Yet it may be the end of equities’ impressive run, said Doll.

“My guess is that we’re entering a period where if stocks beat bonds, it’s only because stocks are up a little and bonds are down a little,” Doll said.

When dividends are included, the S&P 500 should return around 7 percent in 2017, but better performance can be found in equal weighting, small caps, international equities, value and sectors like financials, health care and technology -- and “for the first time in a while,” active stock-picking will out perform, said Doll.

Active management tends to outshine passive indexing when small-cap and international stocks outperform their large-cap and domestic peers, according to Doll, as well as when equal-weighted indexes outperform their respective market-cap indexes.

“We’re exiting a world of disinflation or deflation or zero inflation, and we’re entering a period where we’re going to have low-to-positive inflation,” Doll said. “That’s a big change … it’s actually a portfolio manager’s dream, we’re moving the focus from beta to alpha.”

Due to the slow-moving mechanisms of the U.S. government, it may be as late as 2018 before any impact is felt from Trump policies, said Doll.

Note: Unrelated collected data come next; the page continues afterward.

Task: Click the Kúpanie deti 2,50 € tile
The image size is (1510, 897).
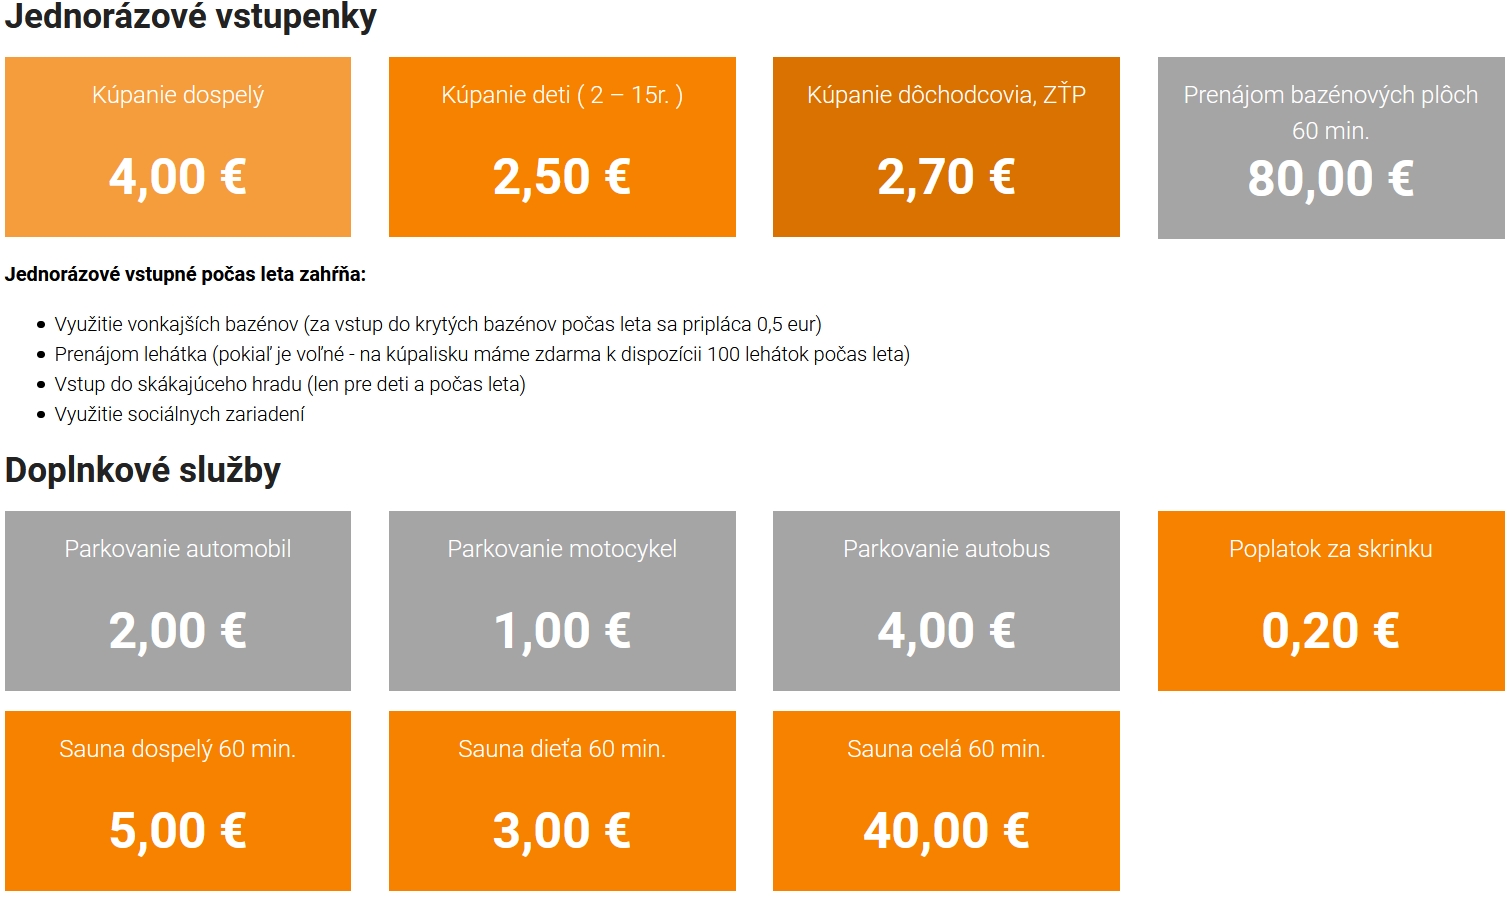Action: [562, 147]
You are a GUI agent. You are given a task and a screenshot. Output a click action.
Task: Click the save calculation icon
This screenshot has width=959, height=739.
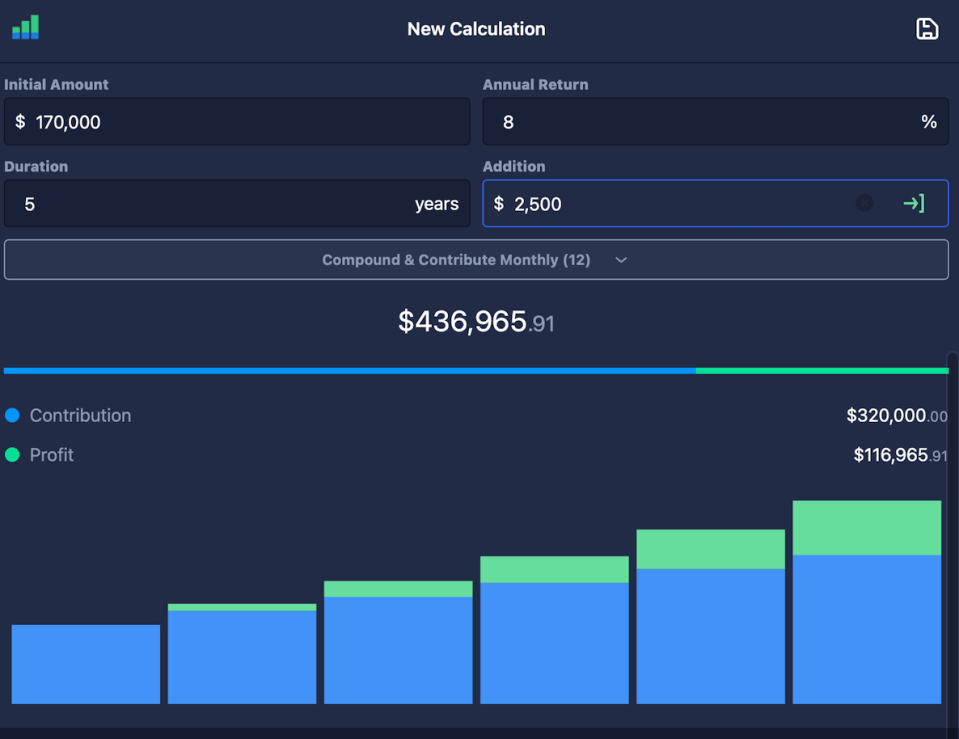pos(927,29)
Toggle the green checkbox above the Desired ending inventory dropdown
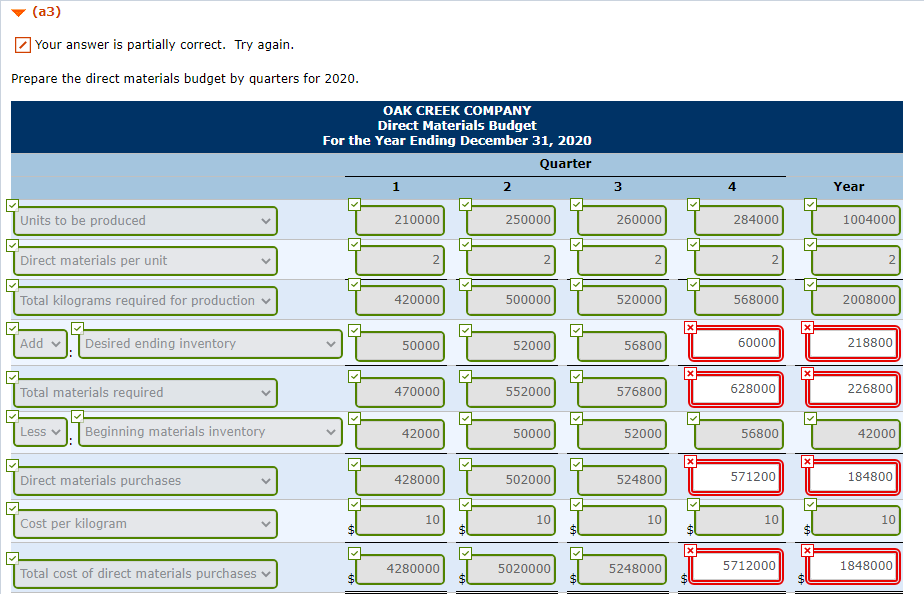924x594 pixels. coord(77,326)
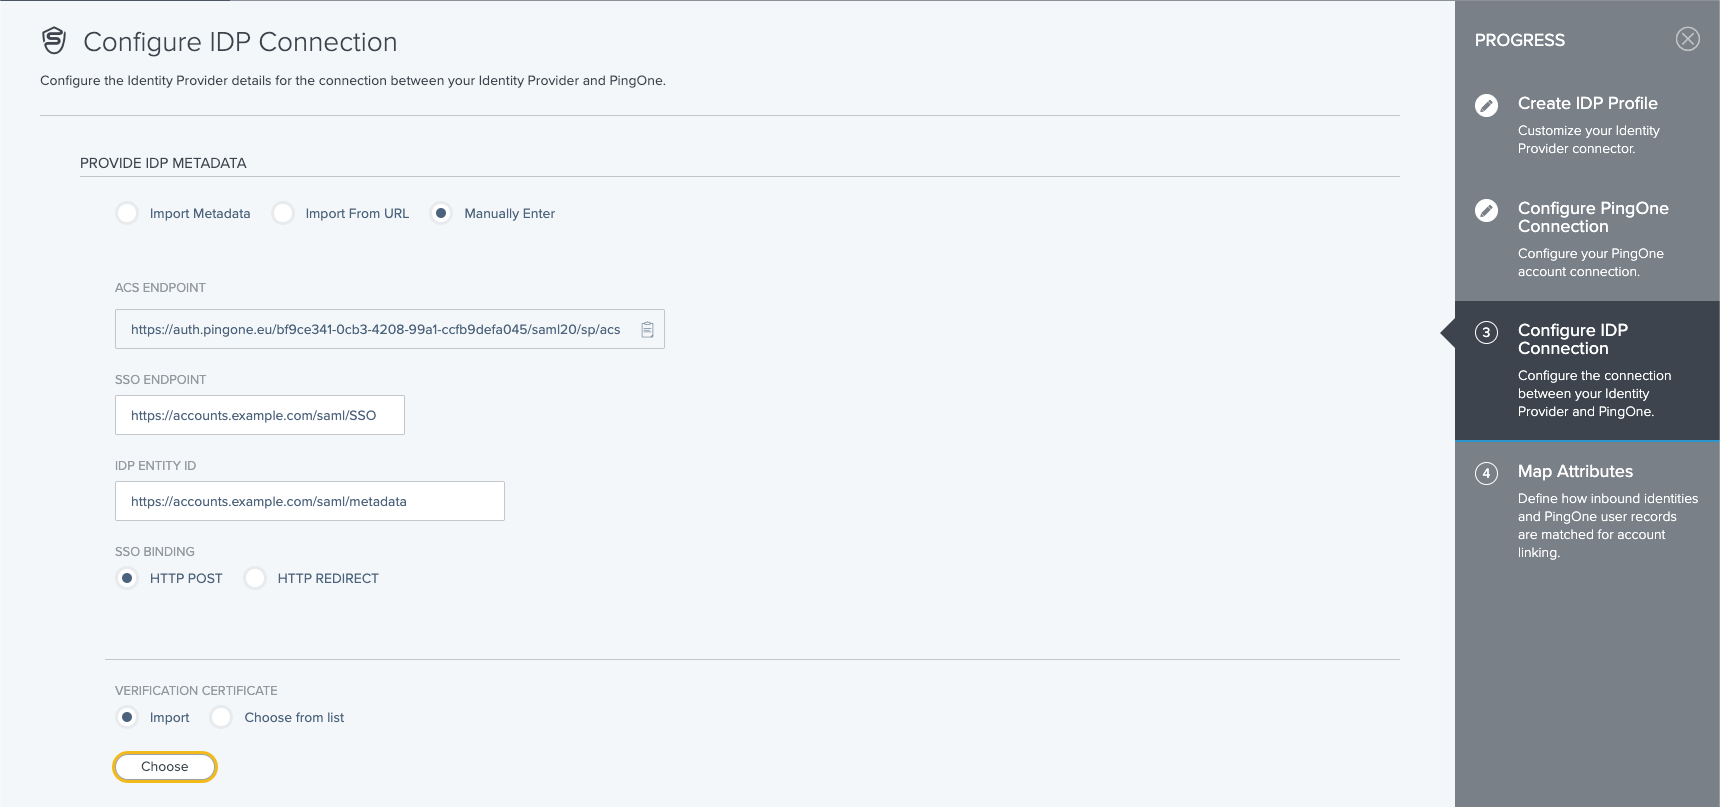Click into the SSO Endpoint field
Screen dimensions: 1720x807
coord(259,415)
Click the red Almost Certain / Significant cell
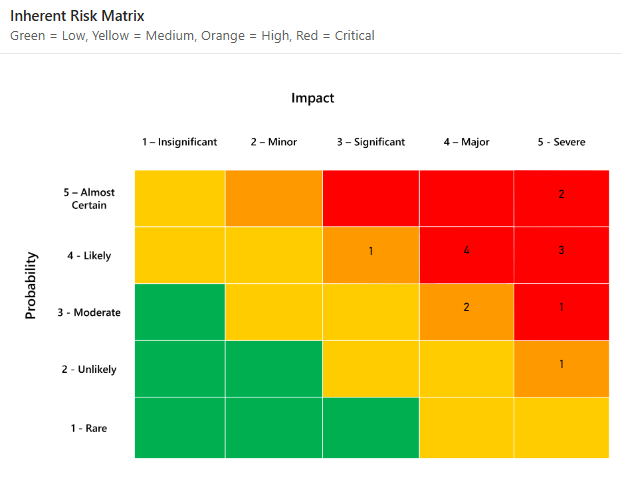The height and width of the screenshot is (480, 621). coord(370,198)
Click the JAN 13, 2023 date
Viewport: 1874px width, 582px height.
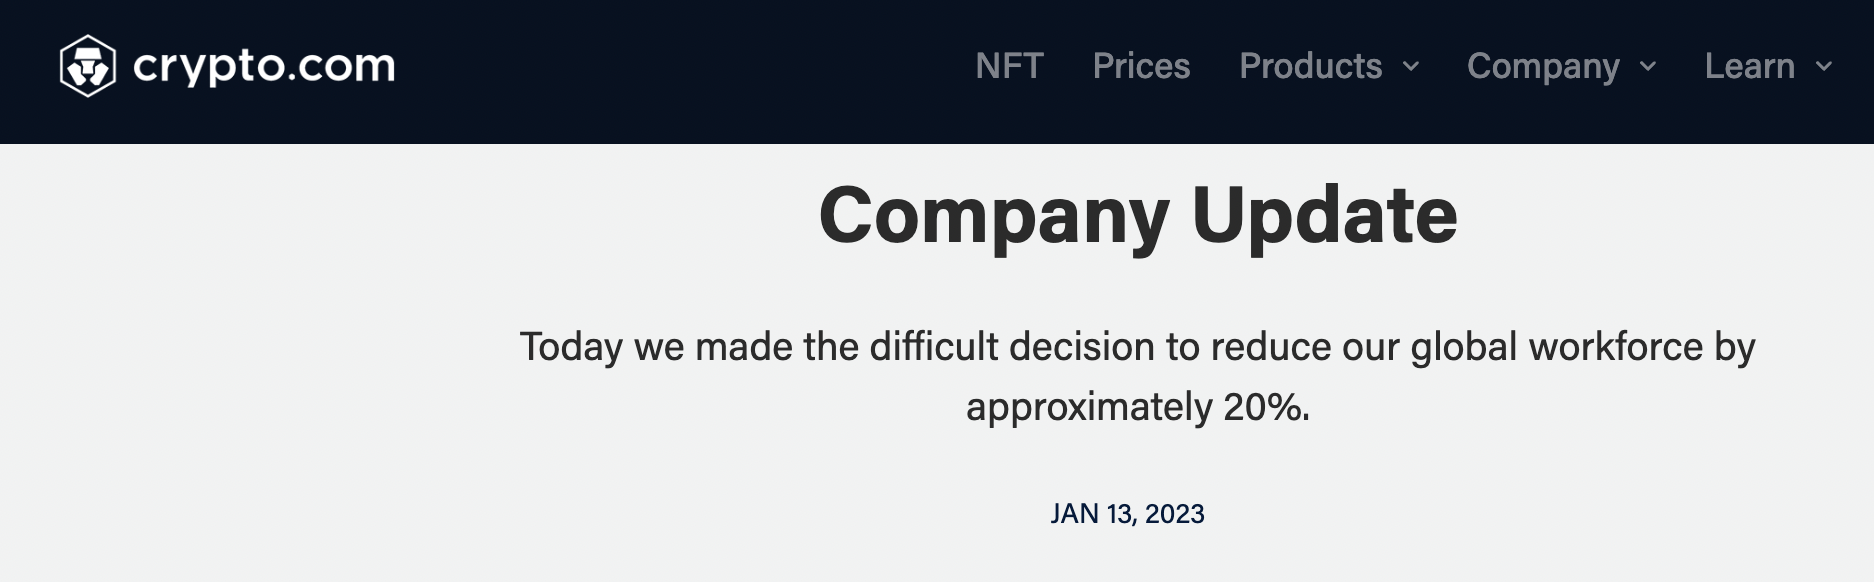(1127, 514)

For one thing, Republicans in Congress favor a starkly different slate of tax reforms than the White House has proposed, and deficit hawks may balk at the $1 trillion in infrastructure spending called for by the president.

“Not all Republicans think alike,” Doll noted. “The House Tea Party Republicans will in no way, shape, or form say yes to the pre-election campaign rhetoric by Trump on taxes, because that rhetoric is deficit-busting.”

It’s possible that in the interim, some of the optimism stemming from Trump’s agenda will begin to fade as the year progresses, said Doll, but in the long run some version of the proposals is likely to become law.